An executive warrant of arrest of sea vessels may only be impugned for a valid reason at law
An Executive Warrant of Arrest of Sea Vessels which is issued may only be revoked following an application containing all desired submissions together with all documents sustaining such application, either totally or partially, for any reason valid at law
By Dr Jodie Darmanin
An Executive Warrant of Arrest of Sea Vessels which is issued may only be revoked following an application containing all desired submissions together with all documents sustaining such application, either totally or partially, for any reason valid at law. This was outlined in Nassau Maritime Holding DAC vs M/V DOMINIA decided by the First Hall, Civil Court on the 8 August 2023 and confirmed by the Court of Appeal on the 5 September 2023. The First Hall, Civil Court was presided by Judge Anna Felice whilst the Court of Appeal was presided by Judges Mark Chetcuti, Christian Falzon Scerri and Josette Demicoli.
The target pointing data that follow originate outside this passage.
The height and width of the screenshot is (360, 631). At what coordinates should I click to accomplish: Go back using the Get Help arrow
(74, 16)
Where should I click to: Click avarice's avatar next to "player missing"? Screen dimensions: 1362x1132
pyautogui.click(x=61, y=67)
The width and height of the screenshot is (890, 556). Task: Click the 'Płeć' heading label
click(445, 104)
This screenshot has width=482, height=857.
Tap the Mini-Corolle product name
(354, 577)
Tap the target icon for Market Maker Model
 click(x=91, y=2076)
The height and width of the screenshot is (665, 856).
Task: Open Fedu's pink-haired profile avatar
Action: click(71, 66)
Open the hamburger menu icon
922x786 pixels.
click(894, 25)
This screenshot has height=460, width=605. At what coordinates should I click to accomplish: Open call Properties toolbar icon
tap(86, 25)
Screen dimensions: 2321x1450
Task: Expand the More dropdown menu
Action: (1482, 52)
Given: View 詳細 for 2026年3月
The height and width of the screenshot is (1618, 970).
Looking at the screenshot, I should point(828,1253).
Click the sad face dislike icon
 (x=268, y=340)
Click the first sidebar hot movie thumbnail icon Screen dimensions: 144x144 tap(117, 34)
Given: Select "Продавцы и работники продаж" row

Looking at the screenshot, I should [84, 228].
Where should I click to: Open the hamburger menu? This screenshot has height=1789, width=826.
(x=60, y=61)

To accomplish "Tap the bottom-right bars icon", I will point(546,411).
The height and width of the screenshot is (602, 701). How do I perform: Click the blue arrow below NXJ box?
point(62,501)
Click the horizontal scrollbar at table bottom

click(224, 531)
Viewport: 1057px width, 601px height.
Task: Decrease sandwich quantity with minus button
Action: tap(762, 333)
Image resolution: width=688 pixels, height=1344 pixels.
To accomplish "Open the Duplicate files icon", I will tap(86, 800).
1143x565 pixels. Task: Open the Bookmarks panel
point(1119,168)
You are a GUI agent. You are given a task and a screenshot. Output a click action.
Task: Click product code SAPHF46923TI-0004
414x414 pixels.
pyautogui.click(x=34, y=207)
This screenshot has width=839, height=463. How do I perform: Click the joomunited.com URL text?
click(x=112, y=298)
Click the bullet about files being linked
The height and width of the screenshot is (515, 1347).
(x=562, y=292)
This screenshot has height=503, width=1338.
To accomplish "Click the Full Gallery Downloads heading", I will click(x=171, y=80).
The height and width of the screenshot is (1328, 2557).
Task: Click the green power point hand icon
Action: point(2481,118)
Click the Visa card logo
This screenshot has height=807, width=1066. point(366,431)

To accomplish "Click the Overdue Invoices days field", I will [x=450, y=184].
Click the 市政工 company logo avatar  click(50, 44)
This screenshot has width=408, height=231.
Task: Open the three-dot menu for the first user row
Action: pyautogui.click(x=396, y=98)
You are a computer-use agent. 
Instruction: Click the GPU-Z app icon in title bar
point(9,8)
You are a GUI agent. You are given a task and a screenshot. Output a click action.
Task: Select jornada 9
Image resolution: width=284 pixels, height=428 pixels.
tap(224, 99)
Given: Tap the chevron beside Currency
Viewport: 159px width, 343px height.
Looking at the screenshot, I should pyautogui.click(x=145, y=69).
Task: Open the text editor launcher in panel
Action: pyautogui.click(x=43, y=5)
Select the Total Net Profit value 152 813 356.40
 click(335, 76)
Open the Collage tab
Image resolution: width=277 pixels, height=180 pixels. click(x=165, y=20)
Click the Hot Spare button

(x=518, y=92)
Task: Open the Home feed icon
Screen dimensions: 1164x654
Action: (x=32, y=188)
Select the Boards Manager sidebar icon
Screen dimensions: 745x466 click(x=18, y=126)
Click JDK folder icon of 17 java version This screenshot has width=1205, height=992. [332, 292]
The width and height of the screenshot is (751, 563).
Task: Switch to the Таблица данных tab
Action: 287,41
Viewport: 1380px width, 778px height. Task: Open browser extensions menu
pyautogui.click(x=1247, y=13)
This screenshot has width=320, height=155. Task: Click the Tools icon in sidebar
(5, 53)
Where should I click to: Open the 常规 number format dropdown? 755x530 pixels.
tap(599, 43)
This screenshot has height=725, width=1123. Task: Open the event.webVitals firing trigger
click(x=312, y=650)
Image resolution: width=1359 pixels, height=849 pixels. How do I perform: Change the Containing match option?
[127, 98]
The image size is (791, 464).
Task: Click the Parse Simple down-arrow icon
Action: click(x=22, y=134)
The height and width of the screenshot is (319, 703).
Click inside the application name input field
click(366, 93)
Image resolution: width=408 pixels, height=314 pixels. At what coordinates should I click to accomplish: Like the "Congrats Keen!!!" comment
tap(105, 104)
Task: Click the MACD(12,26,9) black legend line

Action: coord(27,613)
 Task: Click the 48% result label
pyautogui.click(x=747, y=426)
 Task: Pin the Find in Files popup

A warrant of arrest of the vessel M/V DOMINIA was filed on the 23 May 2023 and became executive on the 5 July 2023. The captain of the vessel filed an urgent application in the First Hall, Civil Court requesting the warrant of arrest of the vessel to be revoked because valid reasons according to law were presented and based on the fact that there was lack of effective redress as a result of the administrative shortcomings of this part of the Court Registry. The First Hall, Civil Court stated that these proceedings were based on Article 281 of Chapter 12 of the Laws of Malta which states the following:
(1) Without prejudice to any other right under this or any other law, the person against whom an executive act has been issued or any other person who has an interest may make an application, containing all desired submissions together with all documents sustaining such application, to the court issuing the executive act praying that the executive act be revoked, either totally or partially, for any reason valid at law.
The First Hall Civil Court outlined that it is strongly held by jurisprudence that a procedure according to Article 281 of Chapter 12 of the Laws of Malta is essentially limited to what may result from the Act itself. The procedure does not reopen the merits of the despite between the parties.
The claimants on behalf of the vessel affected by the warrant of arrest are basing their claim on the fact that the company that owns the vessel, Morfini SPA, initiated preventive procedures in the Court of Bari, Italy in July 2021, of which that Court ordered a ban on judicial acts against the same Morfini SPA. A restructuring plan of the company was presented to that Court in February 2022. In February 2023, the creditors did not approve the restructuring plan and in fact, judicial bankruptcy proceedings were initiated against the company. The Court had approved once again the company’s request for a ban on judicial proceedings by creditors. However, this decision was never notified to the creditors.
The Court quoted Article 8 of the European Regulation on Insolvency 2015/848 which states the following:
1. The opening of insolvency proceedings shall not affect the rights in rem of creditors or third parties regarding tangible or intangible assets, movable or immovable, both the specific assets and the collections of indefinite assets holistically that change from time to time, belonging to the debtor who are located in the territory of another Member State at the time of the opening of the proceedings.
Since the credit of Nassau Maritime Holding is secured by a First Priority Mortgage, this constitutes a right in rem and is protected by Article 8 of Regulation 2015/848. The same position is reflected in Article 25(5) of Act XXIV of 2022. Therefore, the First Hall Civil Court denied the request of the claimants to revoke the warrant of arrest of M/V DOMINIA.
The claimants appealed the decision of the First Hall Civil Court on four grounds. Firstly, they stated that the First Hall Civil Court erroneously rejected their request to revoke the warrant of arrest because the ban on judicial proceedings by creditors was never notified to its creditors. Secondly, they insisted that the applicable law was Italian law and that Act XXIV of 2022 is inapplicable. Thirdly, they said that the First Court limited itself when it raised doubts about the jurisdiction of the Court of Bari where a vessel is arrested in Maltese waters and lastly, they said that the procedures de quo amount to forum shopping.
The Court of Appeal in its decision stated that the creditor’s opposition was not based on the lack of notification and the Court did not put such consideration as the main reason of the rejection of the request. The First Hall Civil Court compared the provisions of Act XXIV of 2022 to show that the Maltese law contains identical provisions to the European regulation and not that it was applicable. It concluded that there was no forum shopping because the issue is regarding the validity of the warrant of arrest of the vessel in Maltese waters issued by the creditor as a precaution arising from a mortgage guarantee for credit due.
The Court rejected the appeal and the warrant of arrest of the vessel was not impugned.